The seminar “Banning Books: The Antwerp Indexes of Plantin, 1569-1571” will be held at the Museum Plantin-Moretus (Antwerp) on 13-14 June 2022.

This seminar is part of “Los límites del disenso”, a research project of the Autonomous University of Barcelona, and has been organized by Benito Rial Costas (Complutense University of Madrid).

Attendance is open to all at no charge, but registration is required:

Programme: Monday 13 June


“It Was Happening Here”

Benito Rial Costas (Complutense University of Madrid)


“The Measures of the Duke of Alba against Subversive and Heretic Printing in the Netherlands. Legislation, Control of Booksellers and the Preparation of the Index Librorum Prohibitorum of 1570”

Gustaaf Janssens (KU Leuven)


“Pressure, Punishment and Reintegration: Royal Pardons Letters for Printers in the Wake of the Antwerp Indexes, 1568-1590”

Hans Cools (KU Leuven) and Gert Gielis (Archives de l’État en Belgique)


“New Insights into the Printing History of the 1570 Index Librorum Prohibitorum

Kristof Selleslach (Museum Plantin-Moretus)

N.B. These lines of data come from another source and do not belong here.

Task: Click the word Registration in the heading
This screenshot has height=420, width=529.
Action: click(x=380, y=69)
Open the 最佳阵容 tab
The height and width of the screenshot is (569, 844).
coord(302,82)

“The Spread of the Antwerp Indexes of Prohibited Books, 1569-1571: A Long-Time Study”

Renaud Adam (Arenberg Auctions)




“What Kind of Dutch Secular Books the Authorities Were Afraid of?”

Hubert Meeus (University of Antwerp)


“Vernacular Bible Reading and the Antwerp Indices of 1569, 1570, and 1571”

Wim François (KU Leuven)


“Stopping the Rot: Religious Converts in the Plantin Indexes of Prohibited Books”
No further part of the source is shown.